29 de octubre de 2020
Hispanic World

Big chasm between California, Trump in approach to climate crisis

By Javier Romualdo

 A US flag waves after a wildfire in Feather Falls, California. EFE/EPA/PETER DASILVA/ File

A US flag waves after a wildfire in Feather Falls, California. EFE/EPA/PETER DASILVA/ File

By Javier Romualdo

Los Angeles, Oct 8 (efe-epa).- How to deal with the climate crisis is a delicate issue in the heated US election campaign, with California experiencing the worst wildfires in its history and record temperatures that have motivated state authorities to announce an ultimatum: Prohibiting the sale of all gasoline-powered vehicles starting in 2035.

The drastic measure, announced a few weeks ago by Gov. Gavin Newsom, puts the nation's richest and most populous state squarely at odds with President Donald Trump, who after pulling the US out of the Paris Climate Accord prevented California from imposing its own standards on vehicles' pollution emissions, which for decades have been stricter than those in the rest of the country.

"All presidents, from Nixon to Obama, Democrats and Republicans, have agreed that California should implement more aggressive measures because we have more impact on pollution. This administration is the first one that hasn't (agreed)," Hector De La Torre, a member of the California Air Resources Board, told EFE.

Newsom took Trump's decision to the courts in another chapter of enmity between the conservative president and progressive California, with Trump making the environment a special battle during the election campaign, a situation that could influence the result of the vote in key states.

With more than 40 million residents and an economy that - if it were an independent country - would be between Germany's and France's in size, California has styled itself as the leader in the fight against climate change, which the US government for the past four years has been denying exists.

The scant sympathy that Trump feels for the US West Coast is so public that he himself mentions the problems it is facing - such as fires, a housing crisis, high living costs - as an example of the consequences of electing a progressive government in the US.

For authorities in California, a state that a conservative president has not won since 1992, Trump's policy is retrograde in critical areas.

Saying that Californians have a different view, one that includes science and evidence that climate change is real, Newsom confronted Trump during a televised meeting in mid-September.

The president visited Northern California amid its worst fire season in history, where five of the 10 largest fires in the state's history have occurred this year even though fire season has traditionally been considered to come in October-November.

In August, thermometers in Los Angeles and Death Valley registered record high temperatures.
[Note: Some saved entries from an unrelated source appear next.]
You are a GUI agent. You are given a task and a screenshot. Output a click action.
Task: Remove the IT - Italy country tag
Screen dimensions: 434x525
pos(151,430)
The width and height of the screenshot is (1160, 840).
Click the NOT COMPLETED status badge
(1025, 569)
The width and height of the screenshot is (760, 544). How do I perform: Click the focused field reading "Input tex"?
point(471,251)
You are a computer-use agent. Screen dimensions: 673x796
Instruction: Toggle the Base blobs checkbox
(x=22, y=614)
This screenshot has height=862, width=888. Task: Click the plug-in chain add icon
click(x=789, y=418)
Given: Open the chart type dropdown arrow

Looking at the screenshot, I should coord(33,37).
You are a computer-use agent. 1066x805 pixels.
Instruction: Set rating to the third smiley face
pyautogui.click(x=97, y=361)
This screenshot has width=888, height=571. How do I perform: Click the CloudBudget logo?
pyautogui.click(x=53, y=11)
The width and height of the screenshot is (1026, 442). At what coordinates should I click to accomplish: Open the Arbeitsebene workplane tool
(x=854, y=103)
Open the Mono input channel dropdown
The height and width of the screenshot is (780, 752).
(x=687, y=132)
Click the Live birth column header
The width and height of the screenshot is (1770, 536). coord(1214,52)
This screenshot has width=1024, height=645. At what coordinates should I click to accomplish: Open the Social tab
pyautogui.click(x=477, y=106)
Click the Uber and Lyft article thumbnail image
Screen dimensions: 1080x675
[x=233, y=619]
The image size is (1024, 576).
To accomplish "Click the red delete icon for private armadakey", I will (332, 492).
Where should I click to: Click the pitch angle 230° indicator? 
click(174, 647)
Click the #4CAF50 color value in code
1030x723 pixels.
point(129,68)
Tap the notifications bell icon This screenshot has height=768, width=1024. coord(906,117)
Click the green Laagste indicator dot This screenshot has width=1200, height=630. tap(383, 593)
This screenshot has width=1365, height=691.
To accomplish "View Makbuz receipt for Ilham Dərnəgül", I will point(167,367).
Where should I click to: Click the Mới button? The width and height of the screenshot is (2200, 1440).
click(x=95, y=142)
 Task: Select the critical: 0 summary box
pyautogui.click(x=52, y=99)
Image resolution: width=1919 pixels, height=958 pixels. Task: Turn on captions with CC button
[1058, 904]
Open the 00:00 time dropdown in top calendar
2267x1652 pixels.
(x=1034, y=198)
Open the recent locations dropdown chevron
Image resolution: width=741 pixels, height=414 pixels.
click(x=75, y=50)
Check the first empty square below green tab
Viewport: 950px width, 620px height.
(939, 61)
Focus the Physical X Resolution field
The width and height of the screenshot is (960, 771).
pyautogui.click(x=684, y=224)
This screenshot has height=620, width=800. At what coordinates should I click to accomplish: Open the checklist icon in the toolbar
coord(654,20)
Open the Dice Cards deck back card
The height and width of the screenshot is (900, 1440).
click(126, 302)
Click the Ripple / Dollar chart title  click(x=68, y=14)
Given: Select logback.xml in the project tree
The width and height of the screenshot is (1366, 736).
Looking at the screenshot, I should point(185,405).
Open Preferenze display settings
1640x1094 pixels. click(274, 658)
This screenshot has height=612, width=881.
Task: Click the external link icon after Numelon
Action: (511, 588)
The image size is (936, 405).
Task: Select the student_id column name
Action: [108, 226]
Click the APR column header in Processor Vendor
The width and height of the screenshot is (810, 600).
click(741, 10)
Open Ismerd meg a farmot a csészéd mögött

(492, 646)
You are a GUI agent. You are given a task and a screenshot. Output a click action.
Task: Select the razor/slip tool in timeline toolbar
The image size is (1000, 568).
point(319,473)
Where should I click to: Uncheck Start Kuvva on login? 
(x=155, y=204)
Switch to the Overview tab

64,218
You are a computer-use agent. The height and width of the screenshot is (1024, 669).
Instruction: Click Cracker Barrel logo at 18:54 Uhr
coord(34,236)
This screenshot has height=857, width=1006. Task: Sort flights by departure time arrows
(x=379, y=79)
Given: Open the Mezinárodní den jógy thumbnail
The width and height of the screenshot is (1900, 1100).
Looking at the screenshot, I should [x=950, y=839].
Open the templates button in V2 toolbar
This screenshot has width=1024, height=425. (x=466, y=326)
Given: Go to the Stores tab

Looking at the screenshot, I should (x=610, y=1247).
"It'll start getting cooler, just watch," the president responded to experts who had asked him to acknowledge climate change.

Instead of a discussion among the authorities of the same country, the conversation on climate change and what to do - or not do - about it seemed like a summit between two leaders with completely antagonistic visions and cultures, highlighting the fractured nature of US politics at present.

Equally antagonistic was the agreement that the California government signed this year with five automobile manufacturers representing 30 percent of the US market (Ford, Honda, BMW, Volkswagen and Volvo) in which they committed themselves to the state's objectives, in opposition to the Trump administration.

"Many European countries have similar measures. (In California) we're more in line with the world vehicle market than the US," De La Torre said.

A survey by the Public Policy Institute of California found in 2018 that 54 percent of local residents felt that the state should be a global leader on the environment. The support for this notion among Democrat voters was 67 percent but among Republican voters was just 23 percent.

"Californians are more prone than Americans (in general) to say that global warming is extremely or very important to them and the majority are willing to make significant changes in their lifestyles," Mark Baldassare, the director of the institute, told EFE regarding another study carried out this summer.

The same study indicates that 53 percent of Californians trust their state government on environmental questions, while just 24 percent feel the same about the national government in Washington.

But not everyone feels the issue is so important.

The Republican Party of California saw Newsom's move as a disservice to his Democratic colleagues - Joe Biden and Kamala Harris - who are immersed in the election campaign for president and vice president, respectively.

In a tweet, the California GOP said it seems as if Newsom is trying to "torpedo" Biden and Harris and questioned why he announced prohibiting the sale of gas-powered vehicles less than a week before the first presidential debate, which was taking place in one of the biggest car manufacturing states: Ohio.

Biden needs to attract working class voters who helped swing the 2016 election to Trump. Voter surveys indicate that the contest could hinge on states whose economies are dependent on fossil fuels, like Pennsylvania, Michigan and Ohio.

Thus, some believe that the move made by California to ban such vehicles would be seen by undecided voters as a step backward since they might perceive in it the risk that they could lose their jobs.

"We've always been ahead of the rest of the US and often the world," De La Torre said.

California is the most important US market, twice the size of Texas and Florida, and during Trump's presidency it has been a bastion against the climate crisis on which the administration and much of the country has turned its back, although this stance is a double-edged sword for Democrats in the 2020 vote.